◆ Source document
"The King and I," etc.
An aesthetically and musically beautiful production of the Rodgers and Hammerstein classic, “The King and I” opened at the Marcus Center on April 9, to an appreciative audience that delighted in the King’s first use of his signature phrase “etcetera, etcetera” and gasped in awe as the King and his English governess-turned-confidant Anna twirled across the stage to the familiar “one two three and” rhythm of “Shall We Dance?” The tour is based on director Bartlett Sher’s highly acclaimed revival, which opened at Lincoln Center in 2015 and garnered four Tony Awards. Filled with grand scenes from the King’s court in 19th century Siam; opulent, richly detailed costumes in jewel tones and gold; and a gorgeous ballet sequence illustrating “The Small House of Uncle Thomas,” the show is part fairy tale, part spectacle and part resurrection of a true chestnut of musical theater.
“Getting to Know You”
While it’s hailed as “based on a true story” of Anna Leonowens and her six-year stint as an English teacher in Thailand, much of the source material for “The King and I” falls decidedly in the fiction category. The musical was adapted from Margaret Landon’s 1944 highly embroidered novel “Anna and the King of Siam.” This was, in turn, based on notes from Leonowens’s own sensational memoirs and her money-making lecture tour in America, where exaggeration and exoticism worked very much in her favor.
Sher called it the story of “transition from a traditional culture to what really was a modern, industrial culture.” His staging focuses on the King’s progressive idea of educating his children (and wives who are currently in favor), and demonstrating a gradual shift away from slavery after the inhumanity of the practice is illustrated by Tuptim (a glorious Paulina Yeung), a captive “gift” from the court of nearby Burma. But the King still has plenty of other “barbaric” ideas that Anna tries to further reform; namely keeping a bevy of subservient wives and concubines; insisting that all his subjects show him respect by cowering on the ground “like toads;” and regarding women as an inferior class whose only purpose is to serve and please men.
What’s left is a clash of two cultures — British and Siamese — and two strong, stubborn, outspoken characters; the proper widow schoolteacher and a virile monarch who is determined to save his country from colonizing forces by proving how civilized and enlightened his people are. Change, compromise, and mutual respect don’t come easily for these two, and the battle of wills over the course of the nearly three-hour show in engaging.
As the King, Pedro Ka’Awaloa is an intellectually curious and calculating man who is also accustomed to getting his way through force and intimidation. An authoritative presence without being physically imposing, he delights in understanding Western texts and then subverting them for his own arguments. Ka’Awaloa’s singing voice is fine as he mulls over “predicaments,” and his persistent antagonism of Anna is reminiscent of the schoolboy pulling the pigtails of a girl he secretly likes.
Much of the story’s emotional arc rests on Anna. As played by Angela Baumgardner, she is not just a strong, independent educated woman, she is also a strict, stiff-upper-lip kind, and a sound alike for Emily Blunt’s recent turn as Mary Poppins. Emotionally closed — except where her affection for the aggressively cute palace children is concerned — her singing voice is similarly sweet and correct but reserved. Audiences need to look far past the character’s casual xenophobia to see her admiration for the King eventually shine through her disapproval of the entire culture.

◆ Data extract
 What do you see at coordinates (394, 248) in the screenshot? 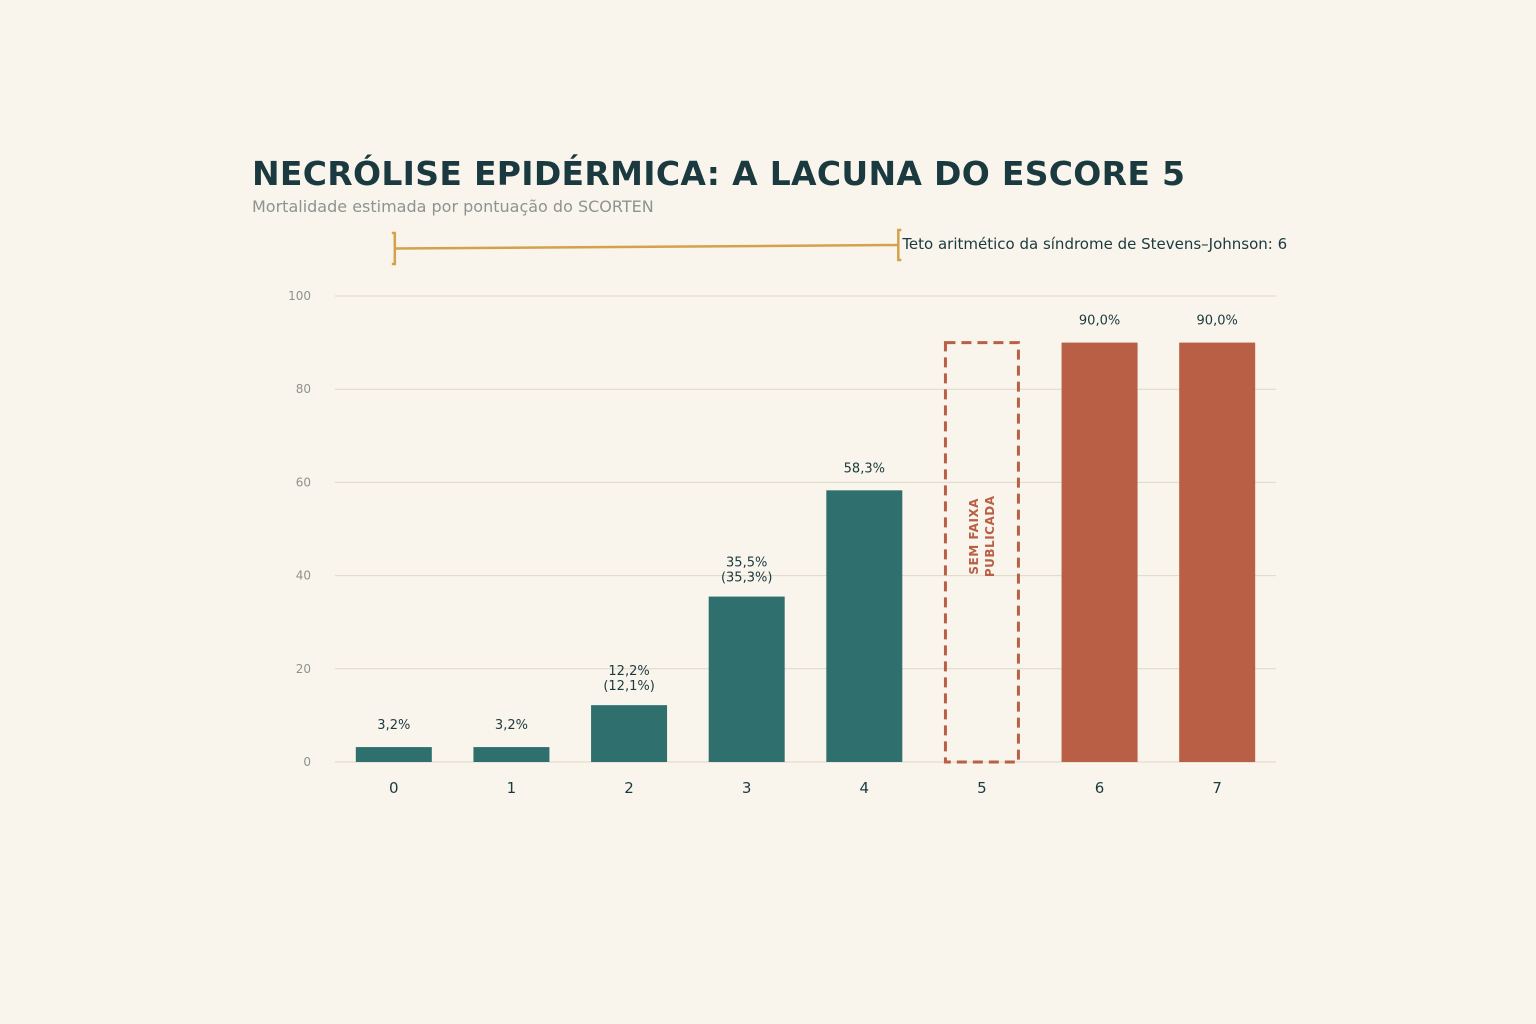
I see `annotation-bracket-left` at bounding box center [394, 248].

◆ Exercise tasks
#1 From the review of "The King and I," extract the part that opens with the words containing "As the King, Pedro" and closes with "he secretly likes.".
#2 Answer these questions using the review of "The King and I":
(a) On what date did the production open at the Marcus Center?
(b) From which novel was the musical adapted?
(c) Who plays Anna?
#3 Rewrite the paragraph of the review of "The King and I" that begins "While it's hailed as" more briefly, keeping its main facts.

◆ Completed exercise
#1
As the King, Pedro Ka’Awaloa is an intellectually curious and calculating man who is also accustomed to getting his way through force and intimidation. An authoritative presence without being physically imposing, he delights in understanding Western texts and then subverting them for his own arguments. Ka’Awaloa’s singing voice is fine as he mulls over “predicaments,” and his persistent antagonism of Anna is reminiscent of the schoolboy pulling the pigtails of a girl he secretly likes.

#2
(a) April 9
(b) Margaret Landon's 1944 novel "Anna and the King of Siam"
(c) Angela Baumgardner

#3 Although "The King and I" is billed as based on the true story of Anna Leonowens's six years teaching English in Thailand, much of its source material is fiction. The musical was adapted from Margaret Landon's highly embroidered 1944 novel "Anna and the King of Siam." That novel drew on notes from Leonowens's sensational memoirs and from her money-making American lecture tour, where exaggeration and exoticism worked in her favor.